GrowSmart Maine will launch the first Maine Smart Growth Awards. These awards are designed to recognize the diverse activities that contribute to smart growth, and also serve as real life illustrations of the benefits it can bring, according to a news release from GrowSmart Maine, based in Gardiner.

The awards will showcase the kind of projects, plans, policies and people that support smart growth in all its diversity, whether it’s a plan for a walkable, inclusive village center, a development that is affordable and sustainably built, a community-supported bike and walking path, or a person whose career exemplifies the impact of smart growth.

The judges will be Charlie Colgan, former state economist; Kate Dempsey, executive director of Maine’s Nature Conservancy; and Evan Richert, former head of state planning and Orono community planner.

Nancy Smith, GrowSmart Maine’s executive director, said, “Smart growth takes many forms and these awards will help people see what it can do for their communities. There are so many wonderful and innovative projects already taking place in Maine; we are excited to recognize those that already exist as well as those that are in the planning stages,” according to the release.

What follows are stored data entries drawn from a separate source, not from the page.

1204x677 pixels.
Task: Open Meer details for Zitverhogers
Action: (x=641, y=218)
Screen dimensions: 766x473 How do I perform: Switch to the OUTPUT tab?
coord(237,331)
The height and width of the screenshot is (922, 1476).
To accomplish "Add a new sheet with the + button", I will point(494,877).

Judy East, executive director of the Washington County Council of Governments, is a member of the planning committee for the awards. Rural Washington County experiences less of the growth and development pressures commonly seen in Southern Maine, but she says despite that, she has seen smart growth principles at work.

“Brownfields redevelopment, for instance, exemplifies smart growth,” East said, according to the release. “As echoes of our commercial and industrial past, Brownfield sites are in wonderful locations: on waterfronts, in downtowns, at the crossroads of major thoroughfares. They reuse the ‘good bones’ of existing buildings, are already served by available infrastructure, revitalize village and town centers, and support existing businesses.”

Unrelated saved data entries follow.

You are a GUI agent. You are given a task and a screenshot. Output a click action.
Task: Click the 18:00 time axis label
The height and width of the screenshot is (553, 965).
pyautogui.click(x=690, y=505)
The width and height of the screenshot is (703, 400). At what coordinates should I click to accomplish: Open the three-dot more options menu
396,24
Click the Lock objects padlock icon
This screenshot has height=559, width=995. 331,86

Smith noted that submissions should provide clear illustrations of the way successful projects can integrate environmental and community values and sound and sustainable economics. Unlike many awards, Smith emphasized that the online application process is designed to be quick and easy. “I’d say someone can complete an application in about 20 minutes,” she said, according to the release.

The nomination deadline 4 p.m. Wednesday, July 25.